_EXERCISE OBJECTIVE_
Collect every line of the entries below that contains the string "order".

>> START RECORDS SHOWN

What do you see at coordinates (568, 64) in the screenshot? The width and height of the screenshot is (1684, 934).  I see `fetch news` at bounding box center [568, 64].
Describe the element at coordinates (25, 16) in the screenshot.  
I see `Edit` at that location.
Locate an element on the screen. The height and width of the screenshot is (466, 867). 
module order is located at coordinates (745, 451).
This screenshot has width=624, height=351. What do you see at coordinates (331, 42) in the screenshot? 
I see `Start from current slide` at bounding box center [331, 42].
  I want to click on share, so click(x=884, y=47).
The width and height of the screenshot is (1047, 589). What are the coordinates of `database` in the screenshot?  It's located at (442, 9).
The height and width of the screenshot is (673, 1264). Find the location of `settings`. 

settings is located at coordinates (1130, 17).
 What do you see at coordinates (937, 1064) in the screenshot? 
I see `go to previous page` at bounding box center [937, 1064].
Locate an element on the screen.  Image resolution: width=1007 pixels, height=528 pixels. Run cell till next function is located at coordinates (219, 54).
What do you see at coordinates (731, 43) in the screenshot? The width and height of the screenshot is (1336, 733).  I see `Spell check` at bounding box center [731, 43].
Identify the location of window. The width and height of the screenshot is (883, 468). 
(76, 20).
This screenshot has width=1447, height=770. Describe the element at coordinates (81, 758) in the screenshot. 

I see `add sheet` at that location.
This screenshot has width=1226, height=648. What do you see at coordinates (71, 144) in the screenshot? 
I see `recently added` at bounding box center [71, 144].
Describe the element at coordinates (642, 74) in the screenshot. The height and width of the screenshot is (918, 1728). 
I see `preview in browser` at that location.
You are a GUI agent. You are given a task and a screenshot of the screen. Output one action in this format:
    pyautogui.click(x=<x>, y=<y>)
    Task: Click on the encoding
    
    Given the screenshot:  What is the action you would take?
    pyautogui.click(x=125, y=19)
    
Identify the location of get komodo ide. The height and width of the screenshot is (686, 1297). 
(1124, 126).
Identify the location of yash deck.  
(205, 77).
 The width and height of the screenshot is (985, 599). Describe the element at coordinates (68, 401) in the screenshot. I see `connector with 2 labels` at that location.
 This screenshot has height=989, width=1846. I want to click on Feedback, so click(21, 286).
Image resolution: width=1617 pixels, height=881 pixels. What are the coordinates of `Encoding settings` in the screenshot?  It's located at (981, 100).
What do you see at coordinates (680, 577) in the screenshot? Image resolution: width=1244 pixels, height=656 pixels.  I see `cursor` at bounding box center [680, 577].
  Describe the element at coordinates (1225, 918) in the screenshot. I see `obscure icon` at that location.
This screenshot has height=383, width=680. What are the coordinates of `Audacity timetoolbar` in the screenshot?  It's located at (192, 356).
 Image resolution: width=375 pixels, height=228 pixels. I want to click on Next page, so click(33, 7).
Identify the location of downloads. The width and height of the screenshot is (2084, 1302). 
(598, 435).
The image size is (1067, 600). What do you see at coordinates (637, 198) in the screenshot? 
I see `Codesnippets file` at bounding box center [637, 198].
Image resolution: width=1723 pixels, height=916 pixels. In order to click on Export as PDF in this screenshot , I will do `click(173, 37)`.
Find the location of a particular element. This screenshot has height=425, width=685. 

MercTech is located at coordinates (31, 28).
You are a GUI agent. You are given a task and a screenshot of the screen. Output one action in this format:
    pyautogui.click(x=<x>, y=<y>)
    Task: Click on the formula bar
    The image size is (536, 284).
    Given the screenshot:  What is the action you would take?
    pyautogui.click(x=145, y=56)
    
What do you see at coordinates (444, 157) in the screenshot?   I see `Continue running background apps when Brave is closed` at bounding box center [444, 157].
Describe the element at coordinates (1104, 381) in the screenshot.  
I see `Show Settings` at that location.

>> END RECORDS SHOWN

_WRITTEN SOLUTION_
module order is located at coordinates (745, 451).
Image resolution: width=1723 pixels, height=916 pixels. In order to click on Export as PDF in this screenshot , I will do `click(173, 37)`.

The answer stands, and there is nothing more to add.